Personal information
- Full name: Natalie Claire Dodd
- Born: 22 November 1992 (age 33) Hamilton, Waikato, New Zealand
- Batting: Right-handed
- Bowling: Right-arm off break
- Role: Wicket-keeper

International information
- National side: New Zealand (2010–present);
- ODI debut (cap 116): 14 February 2010 v Australia
- Last ODI: 28 February 2021 v England
- T20I debut (cap 45): 11 July 2015 v India
- Last T20I: 25 March 2018 v West Indies

Domestic team information
- 2007/08–2017/18: Northern Districts
- 2018/19–present: Central Hinds

Career statistics
| Competition | WODI | WT20I |
| Matches | 18 | 6 |
| Runs scored | 224 | 26 |
| Batting average | 13.17 | 8.66 |
| 100s/50s | 0/1 | 0/0 |
| Top score | 52 | 14 |
| Catches/stumpings | 6/– | 0/– |
- Source: ESPNcricinfo, 8 April 2021

= Natalie Dodd =

New Zealand cricketer (born 1992)

Natalie Claire Dodd (born 22 November 1992 in Hamilton) is a New Zealand cricketer who has represented New Zealand in women's one-day internationals. She made her international debut in 2010 as a teenager in year 12 at Waikato Diocesan School.

==Career==
A prolific top order batsman, Dodd started playing cricket when she was around 10 and quickly developed her skills and made her first rep side at age 11 when selected for the Northern Districts under-14 team. She now is a teacher and spent some years teaching at Te Kowhai school in the Waikato. She currently works at Korakonui School as she has done since 2016. In 2020 she was appointed as a deputy principal of a little country school.

In January 2013, she was named in national squad for the 2013 Women's Cricket World Cup. She scored maiden half century to beat South Africa in 5th ODI and sealed the series 4–1. She played a 91 innings for New Zealand XI against England in 2021.

After more than a decade with Northern Spirit, in July 2018 Dodd switched to the Central Hinds to reinvigorate her career. She ended the 2018/19 season as the Central Hinds' top run-scorer, with the first title of her long domestic career, having helped the team win the one-day Hallyburton Johnstone Shield.

In March 2019, she was named as the Women's Domestic Player of the Year and the recipient of the Ruth Martin Cup for batting at the annual New Zealand Cricket awards. In June 2020, Dodd was awarded with a central contract by New Zealand Cricket ahead of the 2020–21 season. In August 2024, she was dropped from Central Hinds contract for the 2024–25 session due to her first child birth.

· · · · ·

TASK GOAL: Summarize the Natalie Dodd profile in two sentences.

INFORMATION SHOWN:
· · · · ·

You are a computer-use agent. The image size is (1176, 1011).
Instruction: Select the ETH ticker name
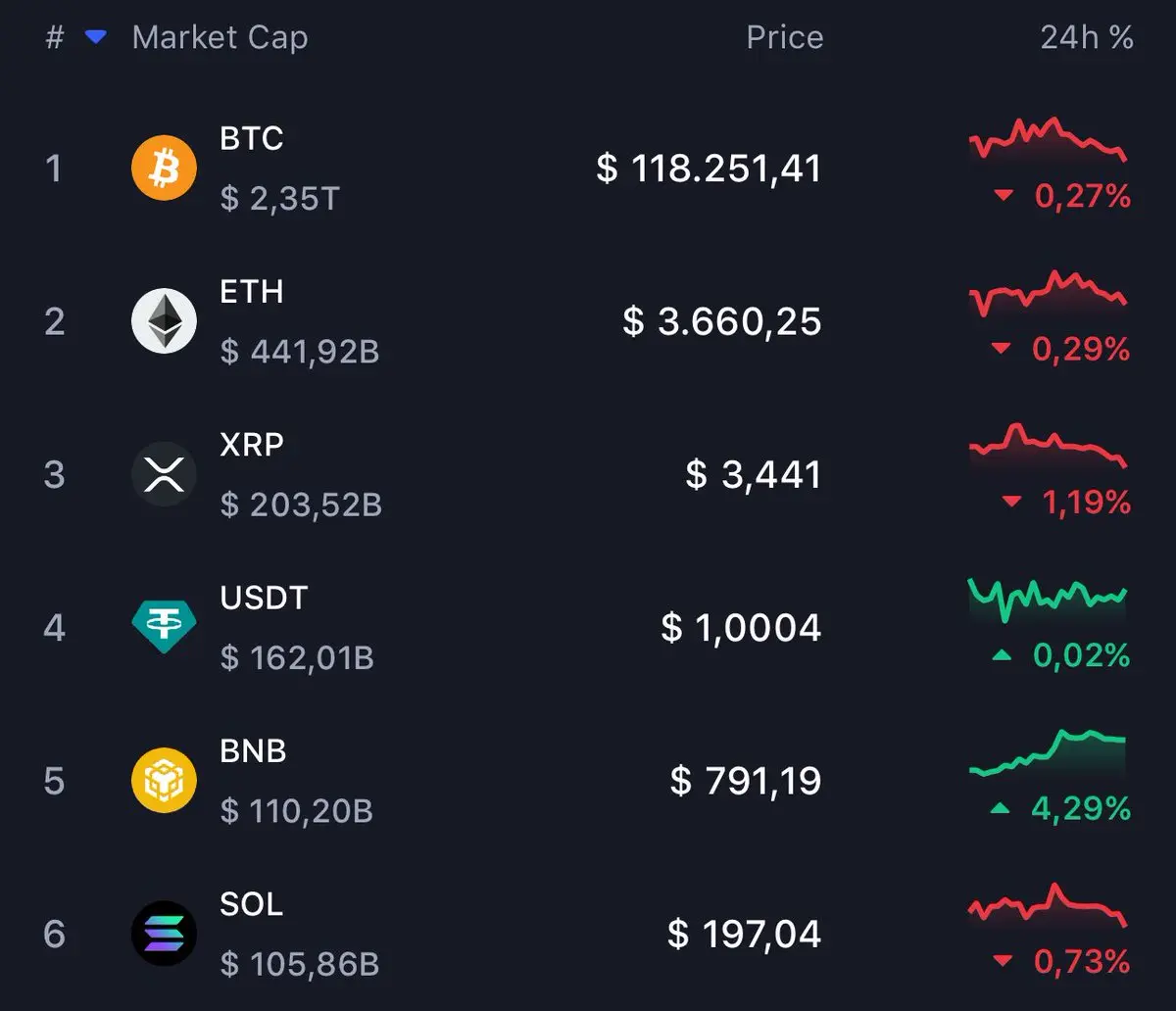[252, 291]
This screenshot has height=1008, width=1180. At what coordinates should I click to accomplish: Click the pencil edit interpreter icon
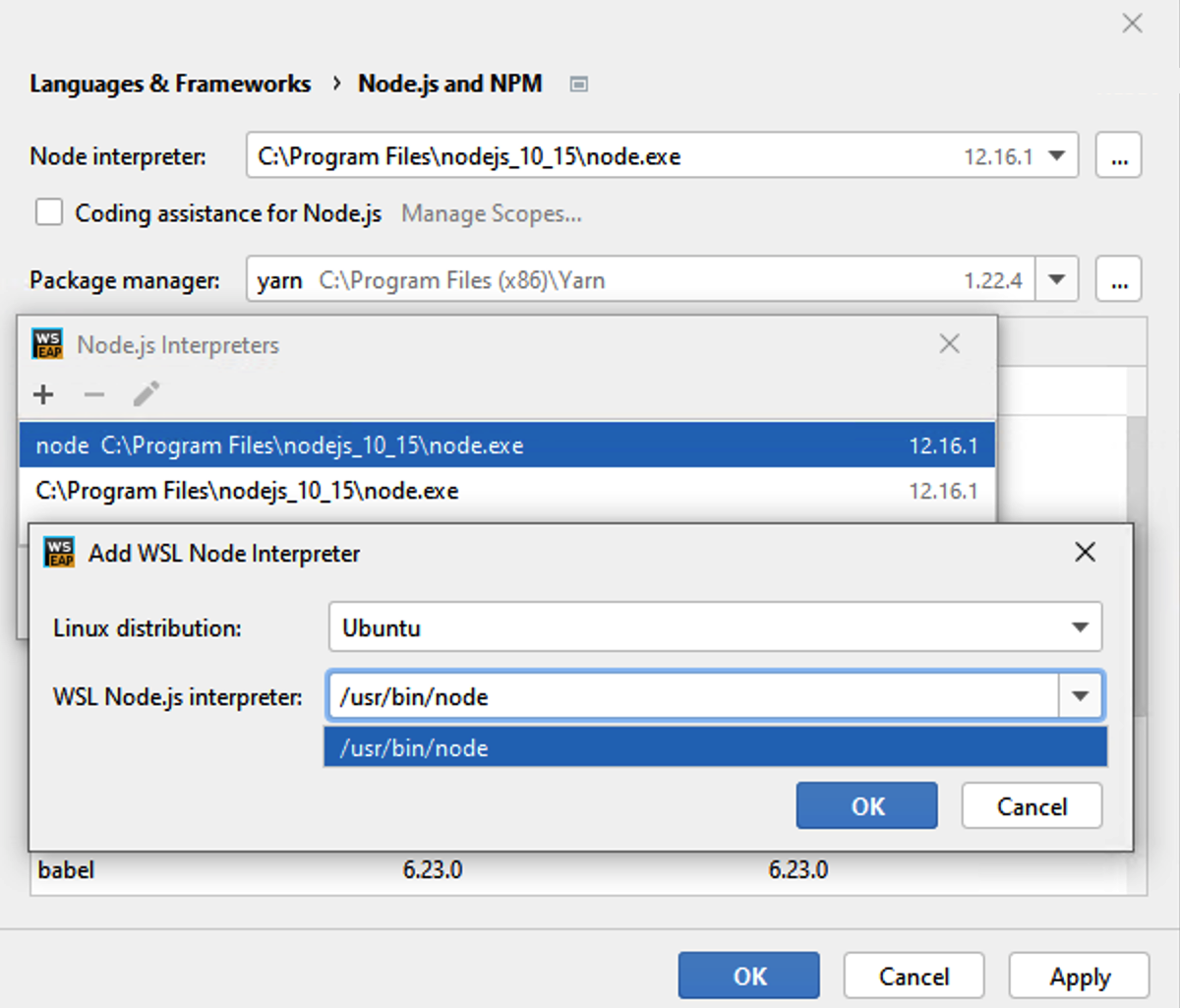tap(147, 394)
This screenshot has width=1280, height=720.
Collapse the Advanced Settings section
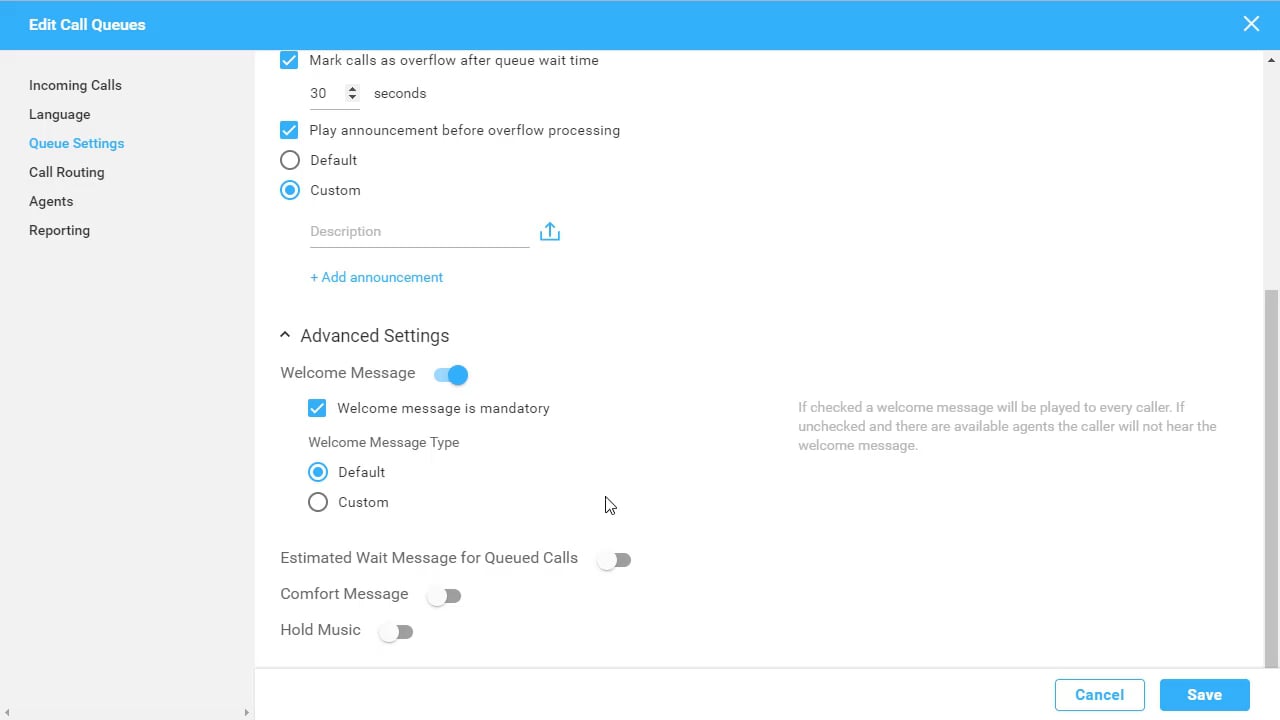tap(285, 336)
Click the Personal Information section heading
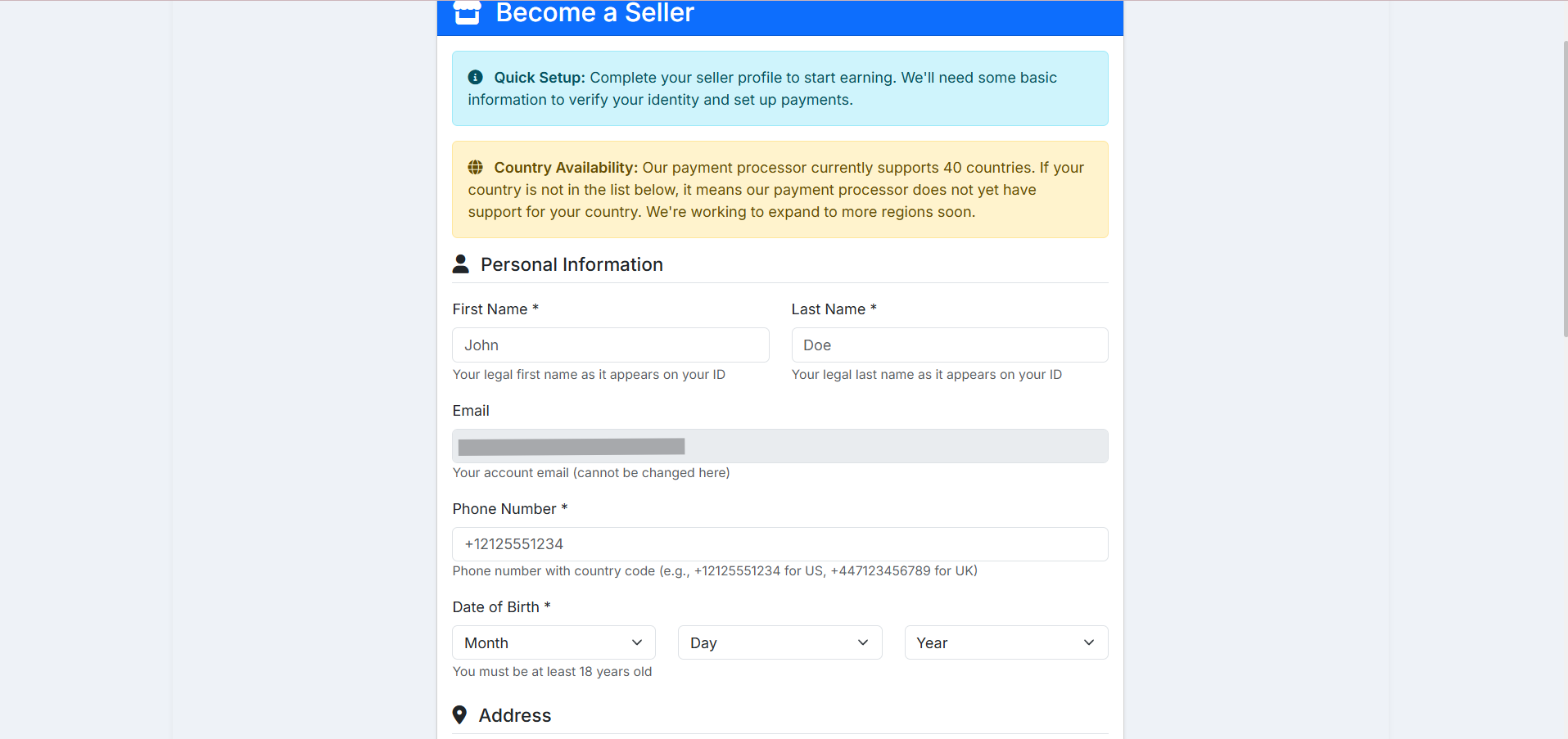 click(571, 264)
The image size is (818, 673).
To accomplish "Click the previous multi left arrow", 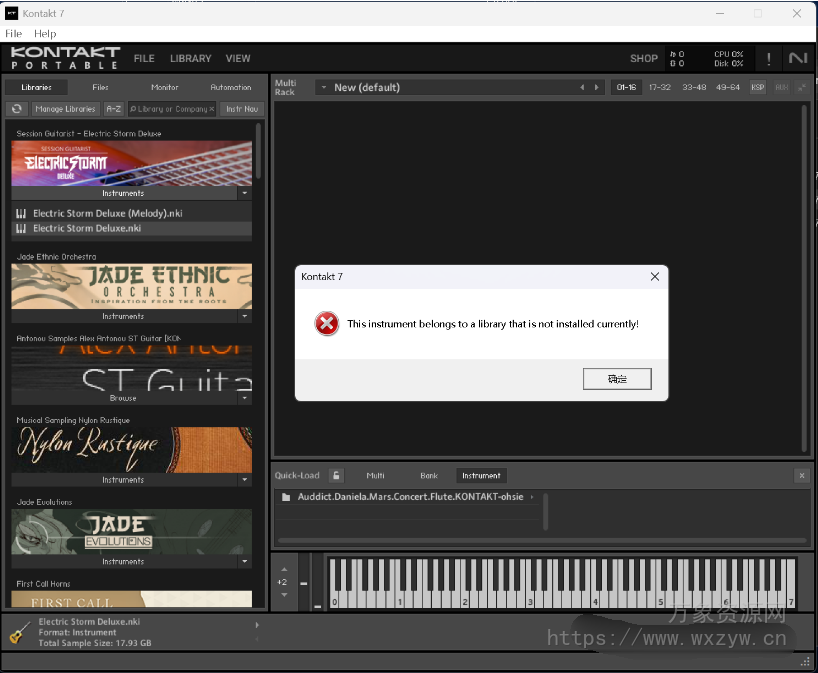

· · · · ·

TASK SOLUTION: Natalie Claire Dodd, born on 22 November 1992 in Hamilton, is a New Zealand cricketer and teacher who made her international debut in 2010 while in year 12 at Waikato Diocesan School. After switching to the Central Hinds in July 2018, she was their top run-scorer in the 2018/19 season, was named Women's Domestic Player of the Year in March 2019, and received a central contract from New Zealand Cricket in June 2020.